If you plan to travel to Bimini, be sure to research the latest travel advisories and have any documentation ready. This also applies to the many boaters passing through Bimini to clear customs and obtain their cruising permit. But no matter how you travel to Bimini, you’ll be visiting a country rich in history.

The Bahamas and Bimini were populated by Lucayan Indians when the Spanish arrived. They soon enslaved them to work in the mines of Hispaniola, today’s Dominican Republic and Haiti, exterminating the population. Bimini was northwest of the route first taken by Columbus in 1492 but was likely visited by Ponce de León during his first expedition to Florida in 1513. While de Leon was given credit for discovering Florida in 1513 he did not, a number of earlier maps clearly show the Florida peninsula. He did however name it “La Florida.” Reports of him looking for the Fountain of Youth in Bimini are not supported by the historical record.

Pirates were very real in the Bahamas and in the early 1700s a large community of them took over Nassau from the British. They attacked ships of any nation, but the biggest prize was Spanish galleons using the Gulf Stream off Bimini to return to Spain, laden with treasure from the New World. Pirates no doubt used the shallow waters around Bimini to lie in wait for passing ships.

Wreckers made their living salvaging cargo from ships that sank on the reefs surrounding Bimini. The five founding families of Bimini were licensed wreckers in 1834. This date coincides with British emancipation of slaves in the Bahamas; their descendants make up most of today’s population. Early residents eventually became known as Conchs, making their living off the sea by fishing, sponging, and wrecking. For generations wrecking was one of the few profitable endeavors in The Bahamas but lighthouses soon made wrecks less common.

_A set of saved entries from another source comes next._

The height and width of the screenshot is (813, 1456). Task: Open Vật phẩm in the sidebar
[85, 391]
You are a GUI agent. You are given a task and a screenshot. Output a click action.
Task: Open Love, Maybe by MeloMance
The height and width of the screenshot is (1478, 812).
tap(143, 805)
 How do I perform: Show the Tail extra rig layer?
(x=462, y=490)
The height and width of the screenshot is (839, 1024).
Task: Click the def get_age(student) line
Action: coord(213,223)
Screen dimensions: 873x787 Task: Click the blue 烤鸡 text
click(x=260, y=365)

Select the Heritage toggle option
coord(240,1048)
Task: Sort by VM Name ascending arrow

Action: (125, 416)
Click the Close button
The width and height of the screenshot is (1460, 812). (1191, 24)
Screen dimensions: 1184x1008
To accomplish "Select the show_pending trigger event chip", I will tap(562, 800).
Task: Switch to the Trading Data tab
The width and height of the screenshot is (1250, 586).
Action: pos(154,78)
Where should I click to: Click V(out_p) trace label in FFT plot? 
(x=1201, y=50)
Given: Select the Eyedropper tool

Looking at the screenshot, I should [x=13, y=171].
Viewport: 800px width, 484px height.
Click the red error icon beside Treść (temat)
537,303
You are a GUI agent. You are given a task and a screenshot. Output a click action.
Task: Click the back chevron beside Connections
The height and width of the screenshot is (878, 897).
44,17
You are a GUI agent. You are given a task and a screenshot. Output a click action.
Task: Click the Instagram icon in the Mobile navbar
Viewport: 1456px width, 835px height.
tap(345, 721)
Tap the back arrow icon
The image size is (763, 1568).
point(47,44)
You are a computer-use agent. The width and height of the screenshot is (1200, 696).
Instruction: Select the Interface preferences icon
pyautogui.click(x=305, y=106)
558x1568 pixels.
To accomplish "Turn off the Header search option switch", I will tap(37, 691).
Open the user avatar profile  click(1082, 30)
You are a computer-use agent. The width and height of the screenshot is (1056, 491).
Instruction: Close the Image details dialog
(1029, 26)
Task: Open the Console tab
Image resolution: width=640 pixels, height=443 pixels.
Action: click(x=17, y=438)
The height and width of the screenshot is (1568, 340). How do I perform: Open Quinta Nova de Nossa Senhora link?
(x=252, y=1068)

Gun Cay Light was built in 1836 south of Bimini, and Great Isaac Lighthouse in 1859 on a little island twenty miles north of Bimini, which stands more than 150 feet tall, making it one of the tallest in The Bahamas.

The country struggled financially but during the American Civil War the south used the “neutral” British Bahamas to trade cotton for European guns and supplies, which were run past the Union blockade into southern ports. This provided some prosperity. Good times returned during American Prohibition (1920–1933) when liquor was legal in the Bahamas. Bimini and nearby Gun Cay and Cat Cay were waypoints where schooners laden with liquor would anchor, acting as open warehouses for the American rum-runners. The concrete shipwreck seen today south of Bimini, the Sapona, was used to store liquor but was wrecked by a hurricane in 1926 along with the original Bimini Bay Rod and Gun Club which included a large hotel and casino.

Chalk’s Flying Service began flying the Bimini route from Miami in 1919, and service continued until a tragic crash in 2005 killed a number of Bimini residents and doomed what was the world’s oldest airline of the time. Just a year later in 2006 the ‘Compleat’ Angler Hotel burned down, an iconic Bimini landmark that had hosted Ernest Hemingway as he fished for huge Blue Fin tuna that were once abundant.

Today’s Bimini is still host to fisherman and gamblers alike!

To learn more about history of Bimini and other islands in the Bahamas, check out A History of The Bahamas Through Maps. The book can be purchased online at this website. For all questions, please call us at 239-963-3497.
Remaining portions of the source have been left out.